Association of Leptin Gene Polymorphism with Growth Rate in Lohi Sheep

Ali Haider Saleem1,*, Khalid Javed2, Masroor Ellahi Babar3, Tanveer Hussain3, Asad Ali2, Afzal Ali2, Nisar Ahmad2, Muhammad Zahid Farooq1 and Muhammad Dawood2

1Department of Animal Sciences, College of Veterinary and Animal Sciences, 12 KM Chiniot Road, Jhang 35200

2Department of Livestock Production, University of Veterinary and Animal Sciences, Lahore

3Department of Molecular Biology, Virtual University of Pakistan, Lahore

ABSTRACT

Leptin hormone, encoded by LEP gene, has significant importance in regulating various functions like growth, puberty, reproduction and milk production in both animals and humans. The sequence variations have been studied, reported and associated with many growth traits like weaning weight, six month body weight and nine-month body weight etc. in cattle, buffalo, goat and sheep worldwide. LEP gene polymorphism and associations have not been extensively reported in Lohi sheep of Pakistan, so this study aimed to find any variations in gene sequence and possible association with growth rate to explore meat potential of this breed. A total of 18 Lohi animals were selected from the flock. After the DNA extraction from blood samples, a 1486 bp fragment of exon three was amplified and sequenced. Sequence analysis revealed single nucleotide polymorphism (T>A at position 483) and a sheterozygous condition (T>W at position 483). Generalized linear model was used to minimize the environmental effects. The variation i.e. “W” type heterozygous condition showed a higher average daily weight gain. Sequence analysis of LEP gene confirmed the presence of genetic variability among Lohi animals; this variation might be associated with other economic traits for future breeding programs and marker assisted selection.


Article Information

Received 28 August 016

Revised 03 May 2017

Accepted 21 August 2017

Available online 20 April 2018

Authors’ Contribution

AHS and Asad A conducted the lab work. MZF assisted in data collection. KJ and MEB did the statistical analysis. TH and MA did the molecular analysis. Afzal A and NA helped in drafting of the manuscript.

Key words

Lohi sheep, DNA, Polymorphism, Exon, Leptin.

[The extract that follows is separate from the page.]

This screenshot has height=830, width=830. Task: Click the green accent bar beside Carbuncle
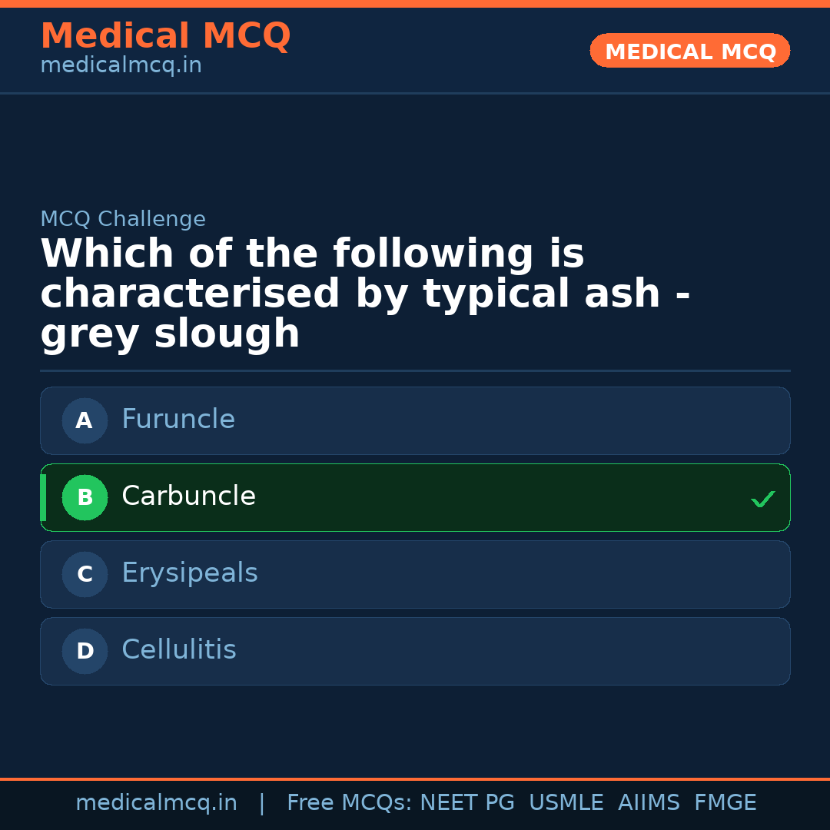[42, 497]
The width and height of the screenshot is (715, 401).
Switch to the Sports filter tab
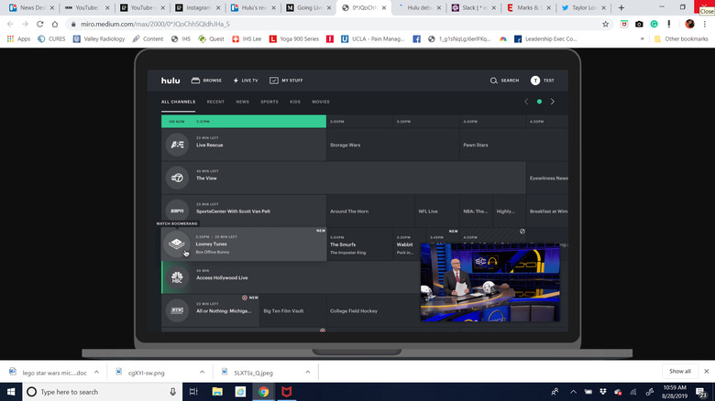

DOI: http://dx.doi.org/10.17582/journal.pjz/2018.50.3.1029.1033

* Corresponding author: ali.haider@uvas.edu.pk

0030-9923/2018/0003-1029 $ 9.00/0

Copyright 2018 Zoological Society of Pakistan



Introduction

 

In a developing country like Pakistan, small ruminants (sheep, goat) play an important role in sustainable livestock production. From the latest economic survey of Pakistan, it is evident that they have contributed 17.26% to the national meat production during 2016-17. The per capita consumption of meat in the country is 20.3 Kg and of mutton is 3.8 Kg, which is very low as compared to developed countries. Sheep is one of the important livestock assets in Pakistan having about 15.73% share (30.1 million) in total livestock population (191.3 million) of the country (Anonymous, 2017). Sheep farming adds up a great part to the agricultural economy particularly in the arid, semi-arid and hilly regions where crop production and dairy farming is not feasible. There are about 30 domesticated sheep breeds found in the country that produce meat, milk, and wool (Ali et al., 2011). It is assumed that there are certain sheep breeds which have a higher potential for mutton and wool production (Babar, 1994), therefore exploring their genetic potential might be helpful to fulfill the increasing meat demands in the country. Lohi is an important thin tail dual purpose sheep breed which is found in the central districts of province Punjab, Pakistan (GoP, 1996; Fiaz et al., 2017). According to Babar et al. (2004), body features of this breed make it favorable for mutton production.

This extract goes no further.